→ **Your objective**
Please update the historical fiction post: give everything from "Oh wow! I think" down to "Latin for father." again, with "centurion" changed to "legionary".

→ **Selected excerpt**
════════════════════
Tag Archives: Historical Fiction

The Historical Fiction Update

Oh wow! I think that I am going to spend all year working on these two novellas! I intend to release them in 2021 as polished, proper and as true to the time period as I can possibly do so, yet without neglecting to put forward compelling – if contrasting – narratives.

“Janus Pater” should be the first novella, or so I am inclined to believe at present. I intend to show the readers the Boudicca Rebellion through the eyes of a Roman centurion returning to service. Gaius Veturius Drusus will haveto come to terms with his situation and not let his frailties shine through if he is to see himself and those under his care through such a trying conflict! Janus was – to the Romans – the two-faced god of time, transitions and duality. Pater is Latin for father.

Please don’t hesitate to read up on this conflict for yourself: https://en.wikipedia.org/wiki/Boudica.

Boudica was a woman who stood up to (albeit viciously – if historical accounts are to be believed) an invading society with extremely different values to her own! https://www.youtube.com/watch?v=npwM2touF08

The second novella will (most likely) be titled, “The Autumn Road” and it will follow the experiences and personal growth of Isolde, a young British woman who is taken as a slave by a Roman centurion after the fall of the Iceni capital town. Most often, people forget that civilians have always had to pay the terrible toll of warfare. Bear in mind that this was very much so before two millennia.
════════════════════
→ **Data shown**
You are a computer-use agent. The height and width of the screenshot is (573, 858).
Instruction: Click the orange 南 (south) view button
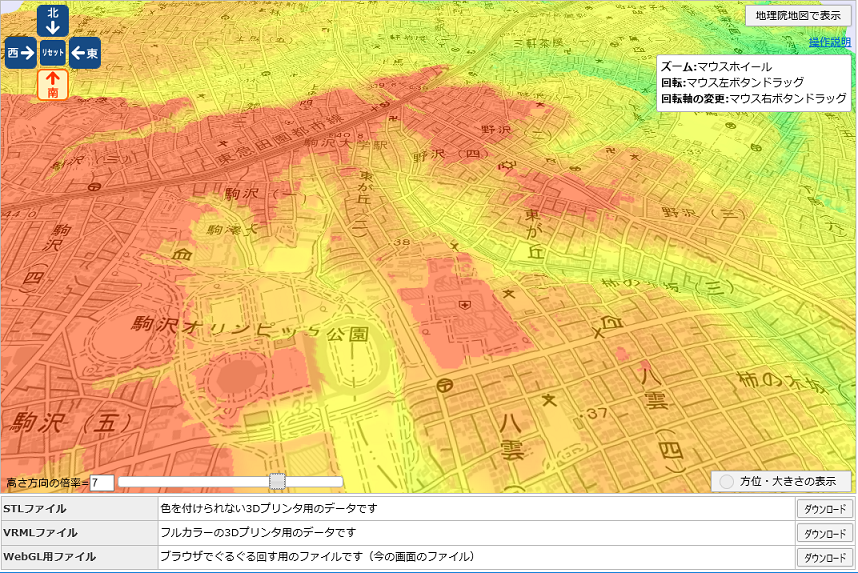click(x=52, y=84)
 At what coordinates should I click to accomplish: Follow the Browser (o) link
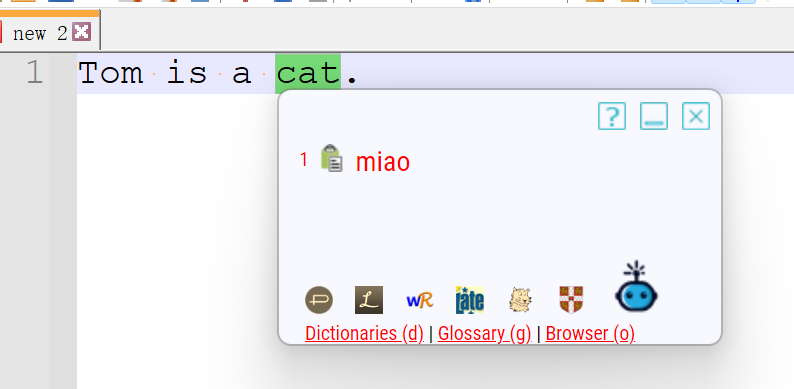590,333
════════════════════
→ **Answer to this exercise**
Oh wow! I think that I am going to spend all year working on these two novellas! I intend to release them in 2021 as polished, proper and as true to the time period as I can possibly do so, yet without neglecting to put forward compelling – if contrasting – narratives.

“Janus Pater” should be the first novella, or so I am inclined to believe at present. I intend to show the readers the Boudicca Rebellion through the eyes of a Roman legionary returning to service. Gaius Veturius Drusus will haveto come to terms with his situation and not let his frailties shine through if he is to see himself and those under his care through such a trying conflict! Janus was – to the Romans – the two-faced god of time, transitions and duality. Pater is Latin for father.